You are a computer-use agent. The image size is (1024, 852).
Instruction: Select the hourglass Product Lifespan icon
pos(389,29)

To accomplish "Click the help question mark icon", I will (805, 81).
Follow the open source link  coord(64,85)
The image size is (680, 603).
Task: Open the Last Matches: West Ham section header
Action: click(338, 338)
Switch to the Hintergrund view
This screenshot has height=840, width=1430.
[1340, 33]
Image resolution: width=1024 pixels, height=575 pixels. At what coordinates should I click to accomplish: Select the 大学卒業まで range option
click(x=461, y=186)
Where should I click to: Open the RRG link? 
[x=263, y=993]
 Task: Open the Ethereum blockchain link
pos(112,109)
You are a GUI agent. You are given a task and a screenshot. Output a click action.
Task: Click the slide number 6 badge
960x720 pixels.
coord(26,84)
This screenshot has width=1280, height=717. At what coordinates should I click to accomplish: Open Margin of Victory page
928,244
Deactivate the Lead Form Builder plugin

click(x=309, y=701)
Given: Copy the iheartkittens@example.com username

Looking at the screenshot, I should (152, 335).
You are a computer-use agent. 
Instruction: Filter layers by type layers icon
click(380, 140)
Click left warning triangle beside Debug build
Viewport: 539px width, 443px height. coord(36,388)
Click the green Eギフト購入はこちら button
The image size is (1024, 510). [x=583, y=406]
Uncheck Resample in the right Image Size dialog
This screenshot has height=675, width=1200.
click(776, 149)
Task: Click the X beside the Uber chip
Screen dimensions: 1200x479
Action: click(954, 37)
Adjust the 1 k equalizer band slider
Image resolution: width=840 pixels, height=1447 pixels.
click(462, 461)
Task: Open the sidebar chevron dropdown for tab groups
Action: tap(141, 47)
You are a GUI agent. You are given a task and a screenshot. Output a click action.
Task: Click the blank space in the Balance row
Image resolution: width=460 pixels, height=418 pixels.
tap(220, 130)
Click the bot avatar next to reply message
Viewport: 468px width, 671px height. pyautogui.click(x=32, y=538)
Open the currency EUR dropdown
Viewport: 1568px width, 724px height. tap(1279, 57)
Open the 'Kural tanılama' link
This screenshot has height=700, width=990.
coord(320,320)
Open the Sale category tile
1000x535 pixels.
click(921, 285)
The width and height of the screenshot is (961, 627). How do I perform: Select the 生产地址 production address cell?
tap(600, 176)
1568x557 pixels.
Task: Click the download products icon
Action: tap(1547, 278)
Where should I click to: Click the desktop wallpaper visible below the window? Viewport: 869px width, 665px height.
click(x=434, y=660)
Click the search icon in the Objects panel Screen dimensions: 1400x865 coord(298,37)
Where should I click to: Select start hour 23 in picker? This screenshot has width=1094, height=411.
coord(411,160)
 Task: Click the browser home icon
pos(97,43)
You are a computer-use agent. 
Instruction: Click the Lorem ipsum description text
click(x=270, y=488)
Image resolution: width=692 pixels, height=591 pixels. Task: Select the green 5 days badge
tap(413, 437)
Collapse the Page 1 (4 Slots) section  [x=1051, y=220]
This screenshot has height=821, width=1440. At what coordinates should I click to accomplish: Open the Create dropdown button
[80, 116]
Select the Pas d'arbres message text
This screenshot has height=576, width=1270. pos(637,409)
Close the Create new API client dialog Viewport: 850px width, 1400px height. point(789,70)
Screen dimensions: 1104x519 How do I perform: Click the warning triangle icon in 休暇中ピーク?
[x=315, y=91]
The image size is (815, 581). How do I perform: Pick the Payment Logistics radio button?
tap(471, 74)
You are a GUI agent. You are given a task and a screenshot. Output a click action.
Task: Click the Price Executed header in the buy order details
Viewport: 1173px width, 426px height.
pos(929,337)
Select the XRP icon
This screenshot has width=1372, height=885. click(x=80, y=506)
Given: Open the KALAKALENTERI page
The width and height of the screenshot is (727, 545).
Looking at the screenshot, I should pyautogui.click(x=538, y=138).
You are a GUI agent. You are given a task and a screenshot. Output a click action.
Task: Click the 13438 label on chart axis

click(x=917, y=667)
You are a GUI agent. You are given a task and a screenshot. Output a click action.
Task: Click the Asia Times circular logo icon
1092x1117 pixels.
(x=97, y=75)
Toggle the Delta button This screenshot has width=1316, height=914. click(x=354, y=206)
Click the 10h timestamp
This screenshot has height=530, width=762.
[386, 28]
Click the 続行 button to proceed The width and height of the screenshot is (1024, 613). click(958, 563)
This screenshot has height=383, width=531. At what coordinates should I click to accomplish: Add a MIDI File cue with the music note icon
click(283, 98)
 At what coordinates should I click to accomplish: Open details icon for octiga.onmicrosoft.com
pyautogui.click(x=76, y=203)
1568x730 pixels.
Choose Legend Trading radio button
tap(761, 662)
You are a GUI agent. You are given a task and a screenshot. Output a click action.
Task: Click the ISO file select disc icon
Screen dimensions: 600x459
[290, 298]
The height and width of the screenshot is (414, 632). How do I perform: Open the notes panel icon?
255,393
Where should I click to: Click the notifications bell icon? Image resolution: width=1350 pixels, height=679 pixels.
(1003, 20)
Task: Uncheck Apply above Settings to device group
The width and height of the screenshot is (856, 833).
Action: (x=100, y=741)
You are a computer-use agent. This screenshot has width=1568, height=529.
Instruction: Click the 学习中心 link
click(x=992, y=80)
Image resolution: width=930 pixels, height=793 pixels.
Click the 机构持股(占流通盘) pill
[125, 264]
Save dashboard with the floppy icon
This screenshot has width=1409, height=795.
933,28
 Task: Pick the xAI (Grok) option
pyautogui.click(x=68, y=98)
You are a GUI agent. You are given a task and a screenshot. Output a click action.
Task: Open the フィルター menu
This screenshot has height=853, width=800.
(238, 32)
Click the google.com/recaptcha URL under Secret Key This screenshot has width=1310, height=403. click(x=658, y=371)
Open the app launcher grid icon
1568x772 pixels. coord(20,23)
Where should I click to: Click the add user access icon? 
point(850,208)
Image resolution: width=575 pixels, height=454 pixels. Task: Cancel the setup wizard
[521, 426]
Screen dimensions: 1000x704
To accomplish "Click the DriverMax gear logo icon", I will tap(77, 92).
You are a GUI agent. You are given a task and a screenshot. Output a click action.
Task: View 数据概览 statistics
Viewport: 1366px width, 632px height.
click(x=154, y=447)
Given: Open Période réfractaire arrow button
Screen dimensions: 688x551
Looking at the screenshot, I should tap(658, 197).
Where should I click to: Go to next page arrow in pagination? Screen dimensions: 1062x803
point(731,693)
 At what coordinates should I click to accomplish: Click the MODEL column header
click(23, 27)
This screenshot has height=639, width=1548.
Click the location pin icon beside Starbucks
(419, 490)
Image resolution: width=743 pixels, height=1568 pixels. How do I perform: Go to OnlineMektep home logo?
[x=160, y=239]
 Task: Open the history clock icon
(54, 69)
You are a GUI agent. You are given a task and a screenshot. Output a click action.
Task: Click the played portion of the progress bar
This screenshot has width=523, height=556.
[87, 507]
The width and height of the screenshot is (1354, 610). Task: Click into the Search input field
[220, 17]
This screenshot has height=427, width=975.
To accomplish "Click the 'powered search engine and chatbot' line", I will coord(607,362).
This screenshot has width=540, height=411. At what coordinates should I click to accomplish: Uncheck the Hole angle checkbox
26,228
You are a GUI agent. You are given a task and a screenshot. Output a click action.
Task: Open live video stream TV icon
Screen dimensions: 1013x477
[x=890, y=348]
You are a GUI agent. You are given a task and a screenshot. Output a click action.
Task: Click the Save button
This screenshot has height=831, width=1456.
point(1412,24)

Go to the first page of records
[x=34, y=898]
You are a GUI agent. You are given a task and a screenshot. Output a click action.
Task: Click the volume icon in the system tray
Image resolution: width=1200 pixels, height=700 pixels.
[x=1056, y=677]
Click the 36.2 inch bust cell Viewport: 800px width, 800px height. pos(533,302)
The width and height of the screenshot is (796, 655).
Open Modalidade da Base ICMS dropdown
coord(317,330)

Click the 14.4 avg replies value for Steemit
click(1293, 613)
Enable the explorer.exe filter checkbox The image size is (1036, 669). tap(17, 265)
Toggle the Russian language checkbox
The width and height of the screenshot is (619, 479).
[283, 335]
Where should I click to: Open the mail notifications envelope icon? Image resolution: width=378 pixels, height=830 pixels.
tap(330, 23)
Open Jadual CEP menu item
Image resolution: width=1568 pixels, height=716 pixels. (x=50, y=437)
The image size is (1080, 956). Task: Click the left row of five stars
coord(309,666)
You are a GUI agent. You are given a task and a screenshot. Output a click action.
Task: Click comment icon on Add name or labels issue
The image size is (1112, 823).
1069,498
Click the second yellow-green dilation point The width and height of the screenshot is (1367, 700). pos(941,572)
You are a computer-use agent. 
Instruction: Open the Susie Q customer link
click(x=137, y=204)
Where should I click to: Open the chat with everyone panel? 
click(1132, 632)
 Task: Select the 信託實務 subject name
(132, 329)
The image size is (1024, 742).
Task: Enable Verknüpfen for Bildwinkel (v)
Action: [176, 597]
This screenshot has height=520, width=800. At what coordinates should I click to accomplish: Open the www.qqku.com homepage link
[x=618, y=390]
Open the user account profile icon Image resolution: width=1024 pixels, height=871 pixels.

Problem requirements.
Retype word for word everything in the listing above from the line that holds "Click the google.com/recaptcha" down to the line that holds "Task: View 数据概览 statistics". Keep both end lines and leave out the rest.

Solution below.
Click the google.com/recaptcha URL under Secret Key This screenshot has width=1310, height=403. click(x=658, y=371)
Open the app launcher grid icon
1568x772 pixels. coord(20,23)
Where should I click to: Click the add user access icon? 
point(850,208)
Image resolution: width=575 pixels, height=454 pixels. Task: Cancel the setup wizard
[521, 426]
Screen dimensions: 1000x704
To accomplish "Click the DriverMax gear logo icon", I will tap(77, 92).
You are a GUI agent. You are given a task and a screenshot. Output a click action.
Task: View 数据概览 statistics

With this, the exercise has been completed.